Although you do not want to avoid telling your family, you may want to reserve your "over-the-top" excitement for someone else. You may offer fewer details of the promotion and simply state how it makes you feel. Given the situation, your sibling may have many different reactions to your promotion that really have nothing to you with you personally. Although he or she will probably be congratulatory, recognize that they may not express excitement or joy for you. Of course, also note, that if you had just lost your job, this same sibling would probably be the best person to talk to and could offer great empathy and compassion.



Executive Best Friend
Here is someone who has worked hard (like you) and has been rewarded (like you). Your shared experiences offer you a platform to shout from the rooftops and receive great feedback. No one else may truly understand your current level of enthusiasm. Your friend's thrilled reaction will make you feel closer and more appreciative. The details may or may not be important, but with this friend, you can unleash your excitement and pure delight.



Proud Parent
Even as an adult, your parents are often your biggest fans and your harshest critics.



Whether you like to admit it or not, you continue to want their approval no matter how old, how independent or how successful you become. In short, your parent's opinions remain extremely important. You want your Mom and Dad to respect your choices and be proud of your accomplishments. In this conversation, you may offer a lot of details regarding your new promotion: your title, your new office, your perks, and depending on your family boundaries, your new salary. All of these are status symbols and, in a deserved attempt to seek recognition, details take on a valued importance.



Of course, sharing details with your parents has boundaries, too. You may want to keep the facts of that embarrassing night celebrating away from your parents.



Breadwinning Husband or Boyfriend
In her book, Tannen makes it clear that women want intimacy and closeness through their conversations with both men and women. But what do men want? Male conversations tend to be "negotiations in which people try to achieve and maintain the upper hand if they can, and protect themselves from others' attempts to put them down.



..life, then, is a contest, a struggle to preserve independence and avoid failure." With this status-driven mindset, a man could be overly sensitive to your current promotion. This does not mean you should hide or downplay your news. It simply means you should recognize how some men may react and not be disappointed if his response is less than ideal. Like the unemployed sibling, you can simply be sensitive that he is sensitive. Share your news and excitement, but perhaps, wait to share the details of the promotion until he asks and is sincerely interested.



Jealous Co-worker vs. Ambitious Co-worker
The jealous co-worker is tricky. After all, it is not your problem that they are jealous. However, if we are honest, we are still worried how they will take our good news. Here again, in an attempt to be sensitive, restraint may prove more practical. Do not hold back on sharing the news, but do not give your co-worker too many details for her to stew over. The ambitious co-worker, on the other hand may see your new promotion as a possible advancement path.

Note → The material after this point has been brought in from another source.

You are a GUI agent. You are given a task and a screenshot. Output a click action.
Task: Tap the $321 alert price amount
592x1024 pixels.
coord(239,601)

Focus on how the company takes care of achievers by promoting internally. This is not the time to brag. However, you can let your excitement and passion shine through and show how hard work pays off.



The bottom line is people interpret all conversation through their own perceived experiences. If we ask an unemployed person if they have found a job or a childless couple if they want to conceive or an injured person if they are sad they cannot run, it can be interpreted (no matter how it was meant) as caring or inconsiderate.



We truly have no control of how our conversation or questions will be perceived. However, this does not mean we should hold back from communicating about the events in our life. As women, we have the distinct honor of being sensitive and adjusting our girl speak.